“Payroll is a key player in the IRS’ ongoing fight against identity theft,” said Tamara Powell, acting director for Return Integrity Operations at the IRS’ Small Business/Self-Employed Division. Powell addressed attendees at the APA Congress’ general session about the evils of identity theft and the steps the IRS and its partners—including payroll providers—are taking to stop it.
How ID theft has evolved
Powell noted that when tax-related identity theft began, it was mostly individual operators. Often, she said, the first time taxpayers knew their identities had been compromised was when the IRS told them. Now, according to Powell, there are sophisticated criminal syndicates who sell their stolen information on the dark web.

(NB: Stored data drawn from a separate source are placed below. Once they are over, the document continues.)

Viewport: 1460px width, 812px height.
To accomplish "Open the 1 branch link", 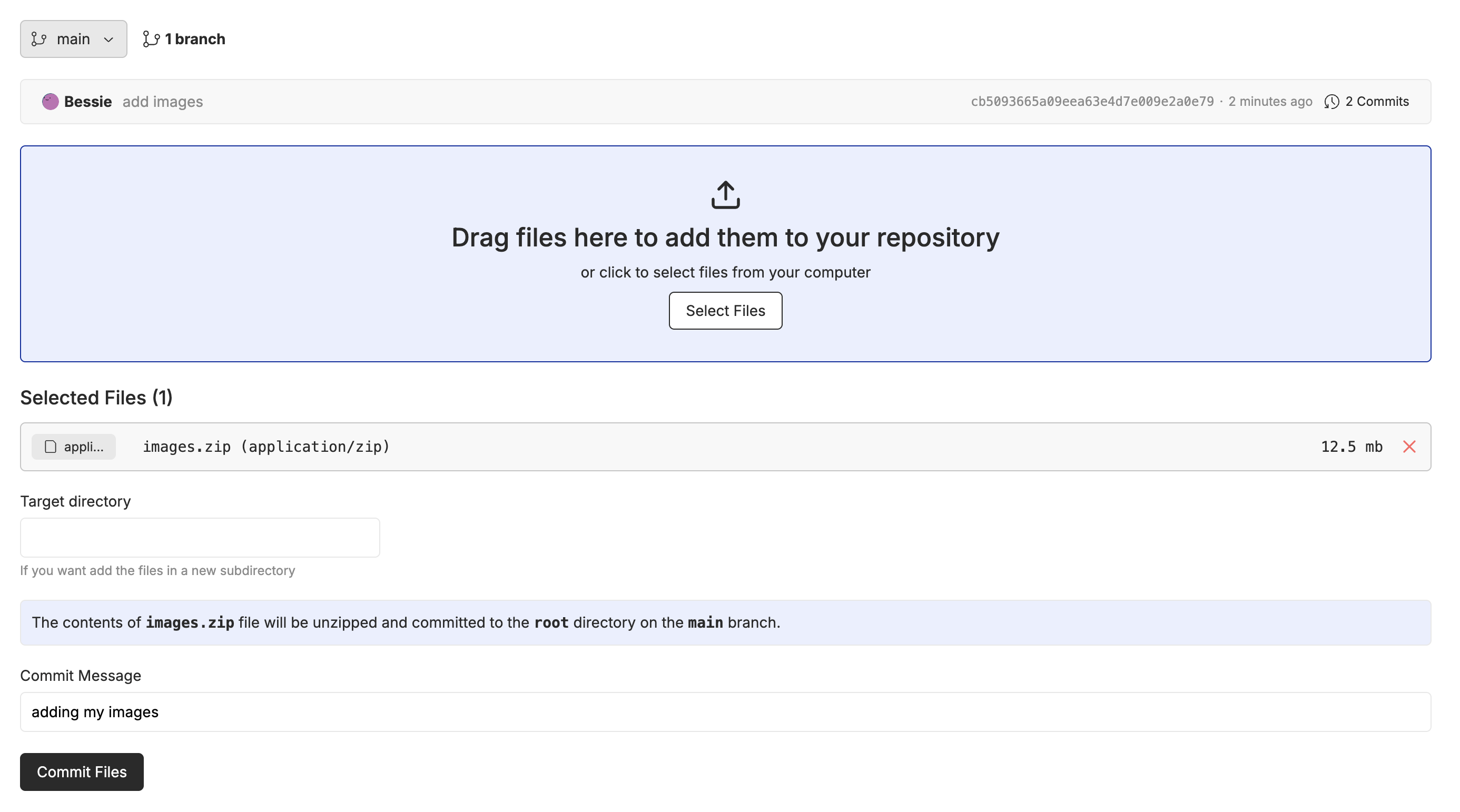I will [194, 39].

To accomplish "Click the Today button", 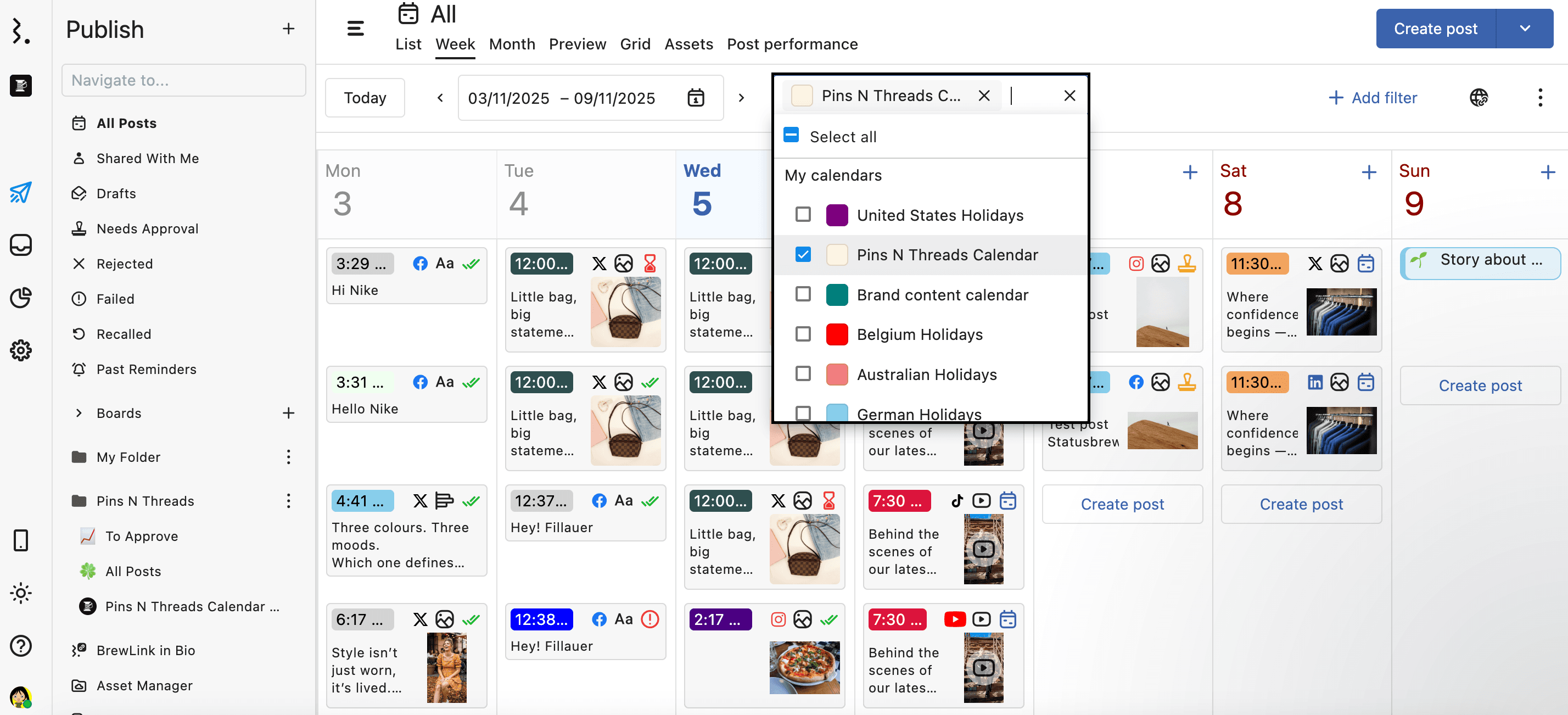I will (365, 98).
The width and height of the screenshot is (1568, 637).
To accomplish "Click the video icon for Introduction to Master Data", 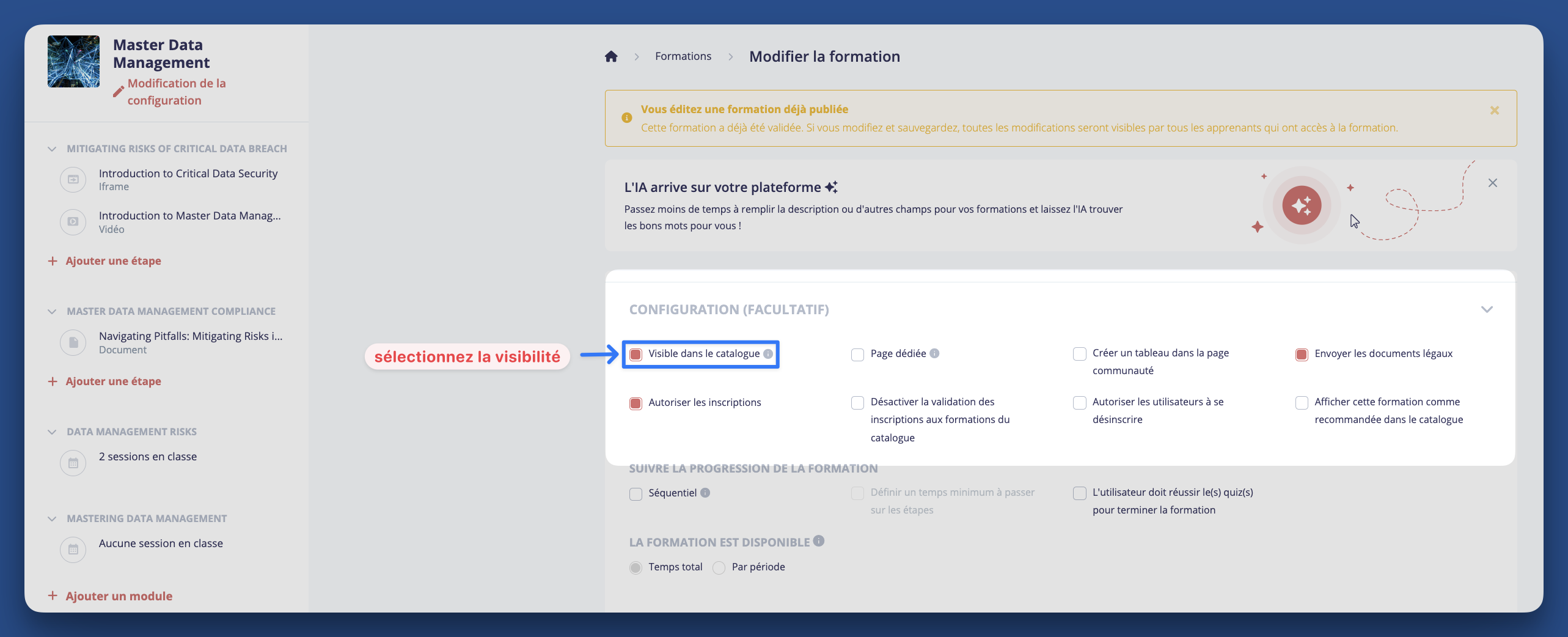I will pos(73,221).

This has changed the IRS’ approach to combating them. In fact, these syndicates start planning their “tax season” long before the IRS starts planning its tax season, she added.
This year, the IRS was able to stop a little under a million phony returns. But once one door closes, ID thieves pry open another. That explains the W-2 phishing attempts that occurred this tax season, she added. Often, these emails will start off chatty from the company’s “CEO”—“Hi, how was your weekend”—and then go in for the kill—a request that you send employees’ names and Social Security numbers in a PDF document.
“Criminals will continue to use the W-2 scam as long as it’s effective, which it is,” Powell said. So you should build defenses into your year-end processes, she advised.
Proactive steps to fight ID theft
If you’re scammed, the IRS wants to know about it. You can email the IRS at firstname.lastname@example.org. The IRS will contact you regarding the personal identifying information that was stolen.
For several years the IRS has had a program under which certain employers file their W-2s by Jan. 31 with it, instead of the Social Security Administration. That program will continue, despite the accelerated W-2 filing deadline that was contained in the PATH Act.
In addition, she said that the W-2 verification code pilot will continue on this year’s W-2s. The IRS has recommissioned Box 9 for this purpose.
And in response to a question from the audience, Powell noted that the IRS is beginning to address corporate ID theft. As a first step, the IRS has added 37 new filters in its Business Master File.